In particular, these machine-readable means should respect state-of-the-art technologies, as specified by Art 53(1)(c) AI Act. According to a recent decision of the Hamburg Regional Court (Germany), this would mean that modern AI technology should already be able to read natural language – i.e., it should already be able to read a rights reservation declaration written by any of the authors or CMOs they are represented by.
As a result of the current state of uncertainty, the situation is far from encouraging the development of a licensing market and is instead entirely on the side of AI development that is blind to respecting basic copyright protection - and is even blinder if one considers that authors should be appropriately and proportionately remunerated, as Art 18 DSM Directive provides.
It’s a question of time
While options other than the application of the opt-out have until now been dismissed, the issues raised by the Polish Presidency questionnaire represent an important venue for CMOs to fully share their concerns about the current situation and to express their views.

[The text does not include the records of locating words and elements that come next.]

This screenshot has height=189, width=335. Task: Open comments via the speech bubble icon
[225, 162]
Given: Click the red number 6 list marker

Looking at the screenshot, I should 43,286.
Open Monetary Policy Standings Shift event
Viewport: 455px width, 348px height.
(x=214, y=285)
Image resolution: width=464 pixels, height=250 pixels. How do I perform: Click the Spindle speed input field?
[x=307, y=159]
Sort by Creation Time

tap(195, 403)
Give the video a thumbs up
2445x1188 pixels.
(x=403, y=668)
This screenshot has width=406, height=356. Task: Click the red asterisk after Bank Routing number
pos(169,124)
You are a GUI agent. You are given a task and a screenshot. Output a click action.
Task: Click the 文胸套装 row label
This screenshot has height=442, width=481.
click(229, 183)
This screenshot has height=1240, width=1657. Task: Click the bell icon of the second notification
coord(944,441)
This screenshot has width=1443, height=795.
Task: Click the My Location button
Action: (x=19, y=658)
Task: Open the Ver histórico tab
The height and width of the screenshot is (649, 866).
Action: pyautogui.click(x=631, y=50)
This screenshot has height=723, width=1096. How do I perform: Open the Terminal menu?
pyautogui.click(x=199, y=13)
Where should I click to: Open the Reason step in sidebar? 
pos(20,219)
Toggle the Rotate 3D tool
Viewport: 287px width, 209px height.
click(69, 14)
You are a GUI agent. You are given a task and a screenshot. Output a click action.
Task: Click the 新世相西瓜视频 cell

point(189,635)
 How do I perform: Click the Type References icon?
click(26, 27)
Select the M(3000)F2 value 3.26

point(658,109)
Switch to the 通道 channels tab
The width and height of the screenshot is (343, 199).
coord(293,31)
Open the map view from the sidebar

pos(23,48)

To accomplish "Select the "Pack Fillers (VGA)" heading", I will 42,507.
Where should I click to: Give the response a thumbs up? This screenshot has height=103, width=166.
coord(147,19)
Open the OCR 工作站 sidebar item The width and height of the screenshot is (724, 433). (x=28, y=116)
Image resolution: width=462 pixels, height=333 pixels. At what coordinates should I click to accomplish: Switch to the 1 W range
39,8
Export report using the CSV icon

It is impossible not to value the importance of human creativity in the AI context. AI training and development require high amount of high-quality data to be ‘ingested’. It is widely known and accepted that for AI to properly develop, high-quality data is needed. High-quality data means works created by humans, including copyrighted works. These high-quality data are sought after in opposition to synthetic data, which stand instead lower in quality as they are already a by-product of human-created works. Synthetic data has been proved to make the AI less intelligent and more prone to hallucinations (i.e., AI will start to lie), as also reminded by a report commissioned by the French Ministry of Culture.
In a context where the future of AI technology depends on the synergic collaboration of authors, it is clear that authorisation and remuneration for the use of their works is due. Taking stock of this, regardless of there being a technology that is able to respect the opting-out or not, and regardless of there being a technology that is even able to ‘read’ the opt-out declaration, creating a whole industry on the shoulders of authors without there being any form of remuneration for them will only lead to a lose-lose situation that would lead to a direct opposition between the supply and the demand, between authors and technology innovators. If authors would be properly remunerated, they will be more willing to participate in and contribute to the ‘AI revolution’.
If the author has no moral opposition against AI, permission to use their works merely depends on finding an agreement with AI companies. More practically and given the vast amount of content used to train AI, CMOs are best placed to ensure a smooth flow of remuneration from AI companies to authors, for the creation of a healthy and fair licensing system. This solution cannot be avoided for too long and it might be just a question of time, for the benefit of both authors and the future of AI.